13 Best Practices For Client Presentations
12/16/2008
For the marketing consultants, and the people who work with consultants, this one is for you.
Sometimes I think of a consulting project as a well orchestrated event. So many pieces have to integrate to be successful. For example, you've spent hours and hours and possibly months researching, analyzing and developing recommendations. The day has finally come to present to your client. At this moment in time How you present is as critical as What you present.
One of my favorite from the heart gigs is co-teaching a management consulting class at
Emory University’s Goizueta Business School. This innovative course provides undergraduate (juniors and seniors) with a unique opportunity to actually be a consultant to a non profit "client. It's not often that a consultant gets to touch the lives of people beginning their careers.This is why I give up summer weekends to prep the course and cut business trips short ..
The course was profiled in Jackie Huba and Ben McConnell's ebook Creating Customer Evangelists - click on Bloomberg Marketing and highlighted in the Atlanta Business Chronicle.
Our clients this year included: Christian City, Parent to Parent of Georgia, Junior League of Atlanta, Martin Luther King Historic Site, Georgia Family Credit Union Project, Park Pride, MUST Ministries, National Gaucher Foundation.

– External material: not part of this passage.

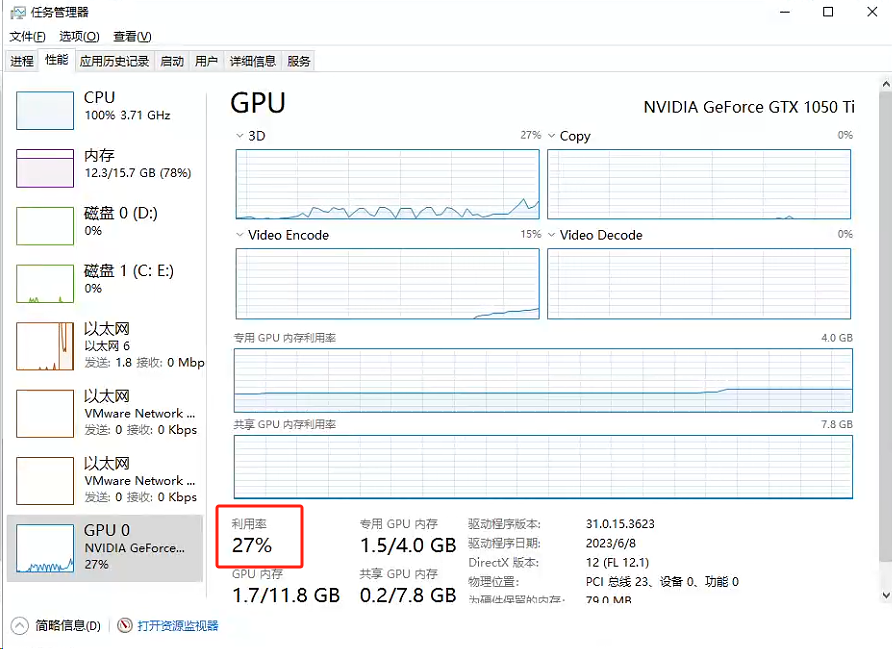
Task: Select 磁盘 1 (C: E:) in the sidebar
Action: (105, 283)
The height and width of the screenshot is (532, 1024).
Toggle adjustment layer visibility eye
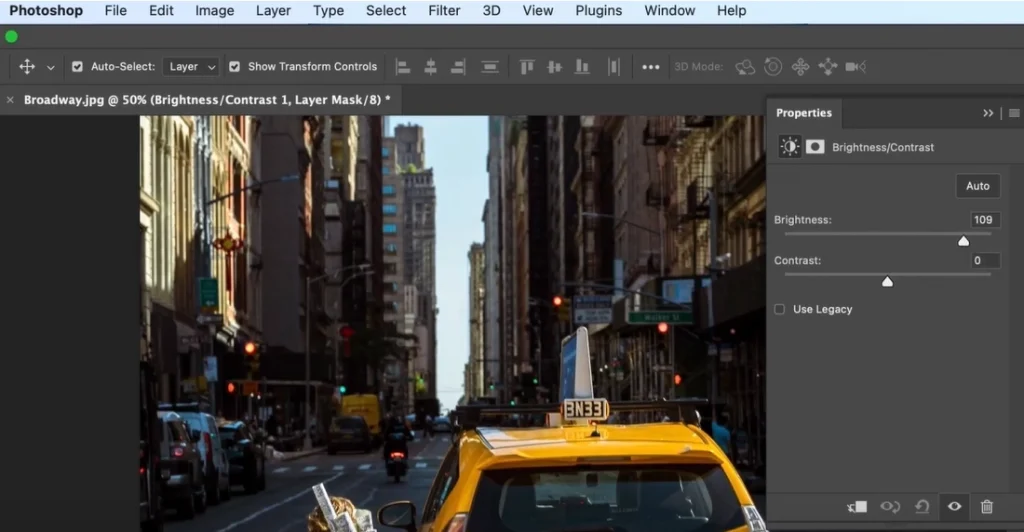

In addition to working with the amazing students and great "clients" (over the past 5 years), I've had the opportunity to collaborate with some talented co-instructors. None more so than this year .. Dr. Skip Gunther, a retired Booz Allen Hamilton partner.
Skip has to be one of the most eclectic guys I know not only is he an adjunct prof at Goizueta but the Leader of
Brookwood Split, The High Energy Party Band. The band plays renditions of the most popular rock, funk, soul, and R&B cover songs of the past thirty years. You're in the metro Atlanta area check out Brookwood Spit .. even worth a trip OTP!
In keeping with the music intro Skip wrapped the semester with a few notes on how to make a client presentation sing (ouch! sorry Skip). His advice to the students is equally, if not more, valuable to professional consultants. Thanks for sharing it with Diva Marketing Skip.
13 Best Practices For Client Presentations from Prof Skip Gunther
1. Be sure to put your presentation and report into proper context before jumping into findings, conclusions, recommendations – several of the teams missed an opportunity here.
2. Always think like an executive: how much will it cost, what will my expected returns be, what will it do to the organization, who can I have do this?
Often, these questions are answered in part by doing a pro forma financial analysis. Other parts of the answers come from prioritizing the recommendations so that your audience can see relative degrees of importance
3. Make certain that you introduce your team (name and role) as one of the first agenda items – it helps keep the audience focused on your presentation rather than thinking about who these other people are and why they are there.
4. Always tie your recommendations back to your research findings and conclusions. Your recommendations may be great ones, but, when not placed in context, they may cause your audience to wonder about why this particular recommendation over something else.
5. Always make certain that your client is totally on board before making a presentation to others.
6. Don’t try to disguise incomplete analysis by representing it as something that it is not – you will be found out and will lose all credibility with your client (and others). Intellectual honesty is always best.
7. Be careful with flipping dense word charts too quickly, or, if your intent is to make a simple point with obvious depth of supporting points, touch on a couple of the supporting points at least before moving on.
8. Rise to the cause if your team looks at you for the response to a question, and either give a thoughtful answer, or acknowledge that you will have to think about that and get back to the person asking the question – try not to come across as talking without thinking, as doing so will result in your loss of credibility, which is never a good thing.
9. Work to have some kind of mechanism at the start to totally engage your audience – a provocative question often does it – and make sure that the potentially distracting stuff like not introducing team mates is not present.
10. Always try to give credit to the client for good ideas, key insights, etc.
For example, all of your recommendations may have initially come from the client, but the contribution you made was to put them into a framework and in context so that everyone can see what great ideas they are.
11. Good consultants look for ways to reflect praise back to their clients. After all, you are (usually) getting paid and that (plus the strong satisfaction of doing a creative, professional job) is your reward. The client has to live with what you present and recommend.
12. Present enough of the supporting analytics to motivate your conclusions and recommendations – much of this will find its way into the appendices, but always have ‘just enough’ in the story line.
13. Always be meticulous in citing your resources – it’s ok that you didn’t create everything, but what you did was integrate it into a story to solve a problem.
So .. how to you bring the notes together and make your cleint presenations rock n roll?